Photo: Alexandra Gardner

 

David Smooke, composer/toy piano/organizer

Composer David Smooke currently resides in Baltimore, Maryland, where he teaches music theory, rock music history, and composition at the Peabody Conservatory of Johns Hopkins University. The Washington Post claims that “Smooke has some of the most uninhibited brain cells around” and describes his music as “superb […] a kaleidoscopic sonic universe where anything could happen.” His honors include those from the Maryland State Arts Council, BMI, the National Association of Composers USA, the MacDowell Colony, and the Virginia Center for the Creative Arts. He has composed commissions for groups and individuals including the International Contemporary Ensemble (ICE), CUBE, and pianist Amy Briggs. He received an M.M. degree from the Peabody Conservatory, a B.A. magna cum laude from the University of Pennsylvania, and a Ph.D. from the University of Chicago, where he received the Century Fellowship, the highest fellowship offered by the Humanities Division. His composition teachers have included Shulamit Ran, David Rakowski, Robert Hall Lewis, and Richard Wernick. In addition to his composition activities, David performs improvisations on toy piano with the support of Schoenhut toy pianos and also blogs on New Music Box, the online magazine of the American Music Center.

Shirley Yoo, piano

The Washington Post declared pianist Shirley Yoo as having “extraordinary sensitivity and technical skill.” Highlights of performances include concerts at Steinway Hall, London; the Penderecki Festival, Banff; Tata Theatre, Mumbai; Societa Filarmonica, Trento; and Arts Centre, Seoul. Her honors include a top prize at the Kosciuszko Foundation Chopin Competition, a Presser Foundation Award, and a Maryland State Arts Council Grant. Her primary teachers include Raymond Hanson, Ann Koscielny, Noretta Conci-Leech and Ellen Mack.

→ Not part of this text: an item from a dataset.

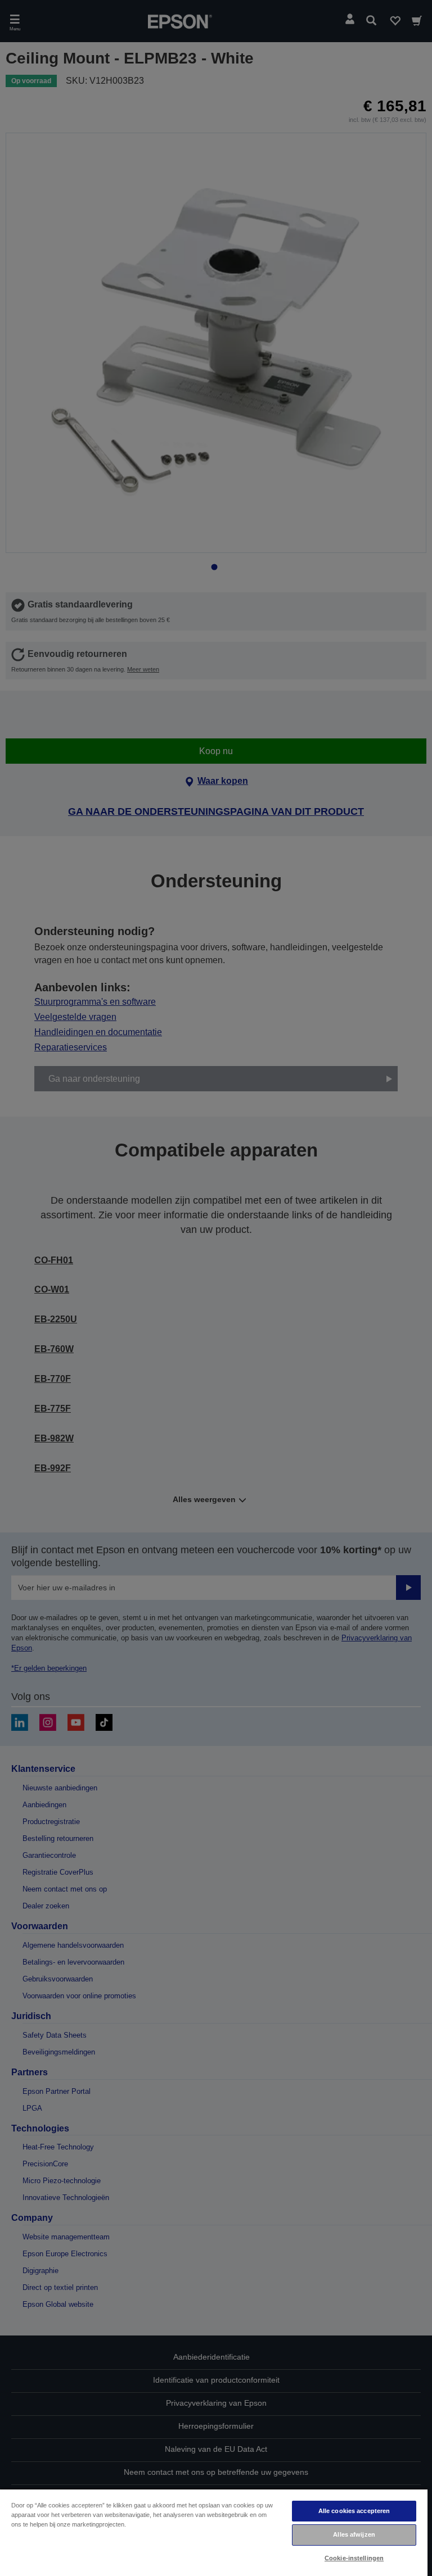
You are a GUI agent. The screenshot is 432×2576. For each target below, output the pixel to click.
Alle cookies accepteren (354, 2510)
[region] (214, 2532)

Shirley graduated Phi Beta Kappa with a Bachelor of Arts degree from Johns Hopkins University and received her Master of Music degree with highest honors at the University of Maryland on a fellowship. After attending the Royal Academy of Music in London, UK, she earned her Doctor of Musical Arts degree at Peabody Conservatory, where she was a faculty member in the Theory Department. Shirley is now Assistant Professor of Piano at Mercyhurst College in Erie, PA where she serves as the coordinator of the keyboard area and is also artist-in-residence as the pianist of the D’Angelo Trio.